Batteries


Categories: INSTRUMENTARIUM
Sources: A Manual Of Peroral Endoscopy And Laryngeal Surgery

The simplest, best, and safest source of current is a

double dry battery arranged in three groups of two cells each,

connected in series (Fig. 8). Each set should have two binding posts

and a rheostat. The binding posts should have double holes for two

additional cords, to be kept in reserve for use in case a cord becomes

defective.* The commercial current reduced through a rheostat should

never be used, because there is always the possibility of grounding

the circuit through the patient; a highly dangerous accident when we

consider that the tube makes a long moist contact in tissues close to

the course of both the vagi and the heart.
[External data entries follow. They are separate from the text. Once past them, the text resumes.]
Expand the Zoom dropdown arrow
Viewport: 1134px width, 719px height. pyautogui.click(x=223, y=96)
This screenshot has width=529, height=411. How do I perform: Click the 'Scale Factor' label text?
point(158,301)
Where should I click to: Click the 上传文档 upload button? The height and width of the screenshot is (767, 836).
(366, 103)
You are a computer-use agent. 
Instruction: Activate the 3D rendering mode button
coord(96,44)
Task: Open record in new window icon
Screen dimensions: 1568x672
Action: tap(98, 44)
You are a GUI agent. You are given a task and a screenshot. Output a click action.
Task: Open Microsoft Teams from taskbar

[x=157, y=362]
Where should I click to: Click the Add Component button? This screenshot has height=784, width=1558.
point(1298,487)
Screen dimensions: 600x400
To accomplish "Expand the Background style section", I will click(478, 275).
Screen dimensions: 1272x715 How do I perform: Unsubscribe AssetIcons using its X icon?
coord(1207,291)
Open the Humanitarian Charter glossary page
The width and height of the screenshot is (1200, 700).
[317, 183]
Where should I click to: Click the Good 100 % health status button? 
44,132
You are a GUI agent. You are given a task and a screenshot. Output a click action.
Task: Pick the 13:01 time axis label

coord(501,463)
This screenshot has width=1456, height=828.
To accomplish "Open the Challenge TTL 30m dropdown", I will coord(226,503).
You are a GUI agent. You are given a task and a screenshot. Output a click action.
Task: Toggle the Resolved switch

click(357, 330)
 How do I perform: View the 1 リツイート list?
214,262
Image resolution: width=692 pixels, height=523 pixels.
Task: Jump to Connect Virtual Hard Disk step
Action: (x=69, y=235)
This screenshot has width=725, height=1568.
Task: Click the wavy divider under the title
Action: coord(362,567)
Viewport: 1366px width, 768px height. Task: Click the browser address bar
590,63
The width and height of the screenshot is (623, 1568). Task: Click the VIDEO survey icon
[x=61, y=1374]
The endoscopist should

never depend upon a pocket battery as a source of illumination, for it

is almost certain to fail during the endoscopy. The wires connecting

the battery and endoscopic instrument are covered with rubber, so that

they may be cleansed and superficially sterilized with alcohol. They

may be totally immersed in alcohol for any length of time without

injury.



* When this is done care is necessary to avoid attempting to use

simultaneously the two cords from one pair of posts.



[FIG 8.--The author's endoscopic battery, heavily built for

reliability.



It contains 6 dry cells, series-connected in 3 groups of 2 cells each.